Task details | Each line in the records that mentions the word "Switch" needs to be listed.

═══ Recorded information ═══

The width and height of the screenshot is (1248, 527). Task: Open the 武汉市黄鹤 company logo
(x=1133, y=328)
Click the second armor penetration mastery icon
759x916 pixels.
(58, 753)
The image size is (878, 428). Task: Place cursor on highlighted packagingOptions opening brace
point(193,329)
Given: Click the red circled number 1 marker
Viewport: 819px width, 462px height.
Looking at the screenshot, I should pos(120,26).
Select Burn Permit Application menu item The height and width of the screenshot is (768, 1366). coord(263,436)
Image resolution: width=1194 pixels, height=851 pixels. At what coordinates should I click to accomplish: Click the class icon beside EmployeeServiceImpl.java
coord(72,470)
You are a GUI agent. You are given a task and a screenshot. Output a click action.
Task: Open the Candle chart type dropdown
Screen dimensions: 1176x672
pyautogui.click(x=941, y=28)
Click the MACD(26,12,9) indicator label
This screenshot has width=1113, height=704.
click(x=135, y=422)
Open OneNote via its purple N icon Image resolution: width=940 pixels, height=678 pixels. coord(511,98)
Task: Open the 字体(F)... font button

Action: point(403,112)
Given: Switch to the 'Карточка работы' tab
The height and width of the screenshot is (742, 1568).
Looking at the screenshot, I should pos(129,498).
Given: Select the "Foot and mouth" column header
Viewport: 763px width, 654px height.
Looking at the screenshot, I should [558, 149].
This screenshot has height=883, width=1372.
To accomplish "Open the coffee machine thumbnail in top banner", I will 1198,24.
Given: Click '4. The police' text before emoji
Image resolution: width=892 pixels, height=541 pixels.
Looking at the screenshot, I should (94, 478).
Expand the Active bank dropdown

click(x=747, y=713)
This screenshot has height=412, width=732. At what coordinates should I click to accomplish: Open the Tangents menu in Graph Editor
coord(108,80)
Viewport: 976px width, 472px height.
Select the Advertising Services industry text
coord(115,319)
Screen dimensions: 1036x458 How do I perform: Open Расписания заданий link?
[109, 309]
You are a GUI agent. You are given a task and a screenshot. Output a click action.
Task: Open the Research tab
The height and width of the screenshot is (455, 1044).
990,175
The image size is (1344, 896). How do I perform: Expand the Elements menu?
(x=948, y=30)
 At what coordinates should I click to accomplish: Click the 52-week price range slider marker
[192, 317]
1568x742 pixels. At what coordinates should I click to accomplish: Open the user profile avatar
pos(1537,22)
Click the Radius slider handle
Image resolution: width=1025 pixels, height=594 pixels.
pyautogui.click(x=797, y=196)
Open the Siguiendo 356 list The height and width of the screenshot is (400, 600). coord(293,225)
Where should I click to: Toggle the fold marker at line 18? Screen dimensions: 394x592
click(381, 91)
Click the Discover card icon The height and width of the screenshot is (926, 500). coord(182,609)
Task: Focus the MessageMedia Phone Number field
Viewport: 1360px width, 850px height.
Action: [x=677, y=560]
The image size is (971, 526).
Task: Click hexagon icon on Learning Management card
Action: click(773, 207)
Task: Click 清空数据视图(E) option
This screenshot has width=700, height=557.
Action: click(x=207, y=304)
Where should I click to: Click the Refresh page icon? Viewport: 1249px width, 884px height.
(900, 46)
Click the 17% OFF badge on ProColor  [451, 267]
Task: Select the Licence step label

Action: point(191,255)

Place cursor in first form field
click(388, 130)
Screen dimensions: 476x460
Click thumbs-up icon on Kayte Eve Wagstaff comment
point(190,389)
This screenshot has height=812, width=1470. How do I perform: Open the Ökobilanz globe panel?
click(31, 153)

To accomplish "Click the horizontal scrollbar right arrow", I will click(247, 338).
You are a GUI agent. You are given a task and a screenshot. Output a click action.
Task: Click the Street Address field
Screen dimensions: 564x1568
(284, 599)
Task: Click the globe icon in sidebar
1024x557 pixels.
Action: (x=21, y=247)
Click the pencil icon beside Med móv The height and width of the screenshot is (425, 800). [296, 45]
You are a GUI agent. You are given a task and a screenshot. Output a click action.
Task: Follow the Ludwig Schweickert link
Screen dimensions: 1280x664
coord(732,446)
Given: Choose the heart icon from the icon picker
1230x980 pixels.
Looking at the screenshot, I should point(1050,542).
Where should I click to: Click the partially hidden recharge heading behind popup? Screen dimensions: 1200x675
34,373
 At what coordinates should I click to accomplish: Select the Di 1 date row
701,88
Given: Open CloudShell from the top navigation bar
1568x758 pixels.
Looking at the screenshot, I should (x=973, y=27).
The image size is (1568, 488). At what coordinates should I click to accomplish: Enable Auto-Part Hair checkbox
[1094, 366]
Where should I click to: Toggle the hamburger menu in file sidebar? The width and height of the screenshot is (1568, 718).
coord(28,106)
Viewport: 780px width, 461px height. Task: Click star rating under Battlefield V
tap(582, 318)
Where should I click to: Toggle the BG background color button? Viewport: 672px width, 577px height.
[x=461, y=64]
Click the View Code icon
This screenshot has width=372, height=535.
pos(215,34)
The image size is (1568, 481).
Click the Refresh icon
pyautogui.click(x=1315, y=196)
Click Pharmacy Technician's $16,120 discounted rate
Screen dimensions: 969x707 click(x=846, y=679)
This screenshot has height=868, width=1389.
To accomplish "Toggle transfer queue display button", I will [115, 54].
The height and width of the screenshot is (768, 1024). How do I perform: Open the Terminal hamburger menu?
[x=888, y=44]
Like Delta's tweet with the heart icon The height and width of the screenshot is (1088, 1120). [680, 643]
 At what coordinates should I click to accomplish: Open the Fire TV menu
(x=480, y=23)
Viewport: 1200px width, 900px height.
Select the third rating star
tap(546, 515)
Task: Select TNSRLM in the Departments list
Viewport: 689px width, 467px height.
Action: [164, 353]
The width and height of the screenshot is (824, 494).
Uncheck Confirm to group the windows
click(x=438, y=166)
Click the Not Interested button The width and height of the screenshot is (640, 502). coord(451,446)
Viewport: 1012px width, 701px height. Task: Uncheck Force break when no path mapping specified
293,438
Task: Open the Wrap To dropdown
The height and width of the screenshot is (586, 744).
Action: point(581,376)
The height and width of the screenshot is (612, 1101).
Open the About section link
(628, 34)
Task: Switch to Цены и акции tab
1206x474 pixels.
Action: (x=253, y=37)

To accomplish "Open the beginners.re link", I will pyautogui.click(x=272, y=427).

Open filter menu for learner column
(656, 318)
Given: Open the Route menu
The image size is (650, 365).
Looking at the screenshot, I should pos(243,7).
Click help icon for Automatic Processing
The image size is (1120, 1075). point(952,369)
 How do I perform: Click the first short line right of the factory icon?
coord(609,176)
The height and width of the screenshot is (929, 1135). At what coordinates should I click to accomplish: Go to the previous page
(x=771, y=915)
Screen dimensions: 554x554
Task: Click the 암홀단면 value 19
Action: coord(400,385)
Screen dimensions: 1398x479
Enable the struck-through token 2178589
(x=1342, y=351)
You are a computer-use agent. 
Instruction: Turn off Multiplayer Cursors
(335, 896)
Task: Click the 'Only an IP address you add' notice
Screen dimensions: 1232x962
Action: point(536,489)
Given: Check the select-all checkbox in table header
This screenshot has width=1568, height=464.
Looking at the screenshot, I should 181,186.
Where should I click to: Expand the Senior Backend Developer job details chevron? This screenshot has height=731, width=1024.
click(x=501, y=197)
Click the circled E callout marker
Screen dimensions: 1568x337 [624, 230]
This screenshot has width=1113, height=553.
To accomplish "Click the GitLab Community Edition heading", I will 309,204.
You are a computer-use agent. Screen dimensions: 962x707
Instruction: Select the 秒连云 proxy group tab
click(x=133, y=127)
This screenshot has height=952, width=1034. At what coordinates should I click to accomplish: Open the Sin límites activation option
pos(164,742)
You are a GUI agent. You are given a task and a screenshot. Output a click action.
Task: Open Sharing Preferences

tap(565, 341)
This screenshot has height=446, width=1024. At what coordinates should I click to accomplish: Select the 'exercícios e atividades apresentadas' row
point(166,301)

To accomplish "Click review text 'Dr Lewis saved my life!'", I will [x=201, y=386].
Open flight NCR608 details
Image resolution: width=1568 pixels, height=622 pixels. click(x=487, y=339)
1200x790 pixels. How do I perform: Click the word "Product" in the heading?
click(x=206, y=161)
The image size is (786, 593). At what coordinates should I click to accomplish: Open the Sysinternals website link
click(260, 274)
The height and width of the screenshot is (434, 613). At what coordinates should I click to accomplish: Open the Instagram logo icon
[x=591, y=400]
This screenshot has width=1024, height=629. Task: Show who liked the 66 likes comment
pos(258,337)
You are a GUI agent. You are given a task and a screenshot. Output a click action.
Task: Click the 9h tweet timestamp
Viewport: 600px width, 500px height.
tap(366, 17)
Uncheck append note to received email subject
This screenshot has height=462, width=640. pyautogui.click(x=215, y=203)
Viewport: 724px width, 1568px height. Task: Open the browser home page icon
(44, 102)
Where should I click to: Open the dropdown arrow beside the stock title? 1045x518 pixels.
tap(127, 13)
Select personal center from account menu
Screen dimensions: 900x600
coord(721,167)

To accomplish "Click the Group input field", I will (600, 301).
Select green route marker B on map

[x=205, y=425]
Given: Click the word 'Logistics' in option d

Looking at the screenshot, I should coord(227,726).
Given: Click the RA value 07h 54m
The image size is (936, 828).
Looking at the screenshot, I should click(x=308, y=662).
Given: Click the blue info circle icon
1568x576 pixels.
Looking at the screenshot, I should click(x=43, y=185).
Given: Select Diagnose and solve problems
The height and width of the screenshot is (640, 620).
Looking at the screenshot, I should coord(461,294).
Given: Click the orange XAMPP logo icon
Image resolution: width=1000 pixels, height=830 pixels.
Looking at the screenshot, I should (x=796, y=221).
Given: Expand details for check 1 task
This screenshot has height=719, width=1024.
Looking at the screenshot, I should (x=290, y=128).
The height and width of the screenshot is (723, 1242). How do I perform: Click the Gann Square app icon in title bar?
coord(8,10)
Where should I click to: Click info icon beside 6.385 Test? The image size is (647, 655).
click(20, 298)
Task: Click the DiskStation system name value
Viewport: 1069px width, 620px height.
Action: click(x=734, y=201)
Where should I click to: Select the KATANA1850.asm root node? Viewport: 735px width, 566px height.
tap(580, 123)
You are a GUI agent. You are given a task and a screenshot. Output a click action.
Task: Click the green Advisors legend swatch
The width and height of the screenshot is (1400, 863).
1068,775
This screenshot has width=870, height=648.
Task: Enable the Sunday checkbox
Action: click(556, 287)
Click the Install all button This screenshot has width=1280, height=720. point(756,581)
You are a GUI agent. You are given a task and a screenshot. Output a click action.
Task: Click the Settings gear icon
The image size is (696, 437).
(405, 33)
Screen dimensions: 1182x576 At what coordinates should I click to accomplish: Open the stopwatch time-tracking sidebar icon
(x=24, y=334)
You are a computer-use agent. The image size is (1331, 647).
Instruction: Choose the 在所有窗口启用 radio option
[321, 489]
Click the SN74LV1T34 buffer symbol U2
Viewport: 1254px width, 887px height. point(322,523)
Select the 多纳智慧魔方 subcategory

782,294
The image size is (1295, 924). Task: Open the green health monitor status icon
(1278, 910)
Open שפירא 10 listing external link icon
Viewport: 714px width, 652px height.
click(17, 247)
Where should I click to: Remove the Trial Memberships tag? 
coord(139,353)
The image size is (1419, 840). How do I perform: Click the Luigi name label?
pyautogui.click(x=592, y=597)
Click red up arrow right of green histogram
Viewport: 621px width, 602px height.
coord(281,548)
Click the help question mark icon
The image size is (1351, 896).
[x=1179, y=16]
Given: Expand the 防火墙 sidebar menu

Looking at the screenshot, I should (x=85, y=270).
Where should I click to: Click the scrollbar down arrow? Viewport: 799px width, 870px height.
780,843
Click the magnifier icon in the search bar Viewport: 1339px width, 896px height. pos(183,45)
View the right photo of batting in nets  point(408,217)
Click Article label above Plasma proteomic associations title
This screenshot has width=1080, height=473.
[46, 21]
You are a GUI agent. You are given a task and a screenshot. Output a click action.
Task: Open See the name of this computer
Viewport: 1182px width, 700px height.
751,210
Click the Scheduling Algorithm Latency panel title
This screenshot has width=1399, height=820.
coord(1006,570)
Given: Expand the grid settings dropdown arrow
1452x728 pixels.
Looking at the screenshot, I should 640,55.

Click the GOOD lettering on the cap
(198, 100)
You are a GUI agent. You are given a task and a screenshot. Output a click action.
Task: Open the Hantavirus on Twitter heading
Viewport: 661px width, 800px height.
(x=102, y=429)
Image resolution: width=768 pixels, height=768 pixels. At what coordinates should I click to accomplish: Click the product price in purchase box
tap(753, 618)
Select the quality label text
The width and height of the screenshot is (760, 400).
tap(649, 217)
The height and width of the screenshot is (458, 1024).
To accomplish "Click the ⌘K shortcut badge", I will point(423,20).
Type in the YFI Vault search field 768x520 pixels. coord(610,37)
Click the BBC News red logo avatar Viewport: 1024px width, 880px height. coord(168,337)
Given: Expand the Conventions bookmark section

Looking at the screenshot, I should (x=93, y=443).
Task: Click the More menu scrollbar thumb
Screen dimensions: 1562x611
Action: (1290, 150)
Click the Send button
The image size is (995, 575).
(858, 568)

═══

Answer to this problem |
Given: Switch to the 'Карточка работы' tab
Task: Switch to Цены и акции tab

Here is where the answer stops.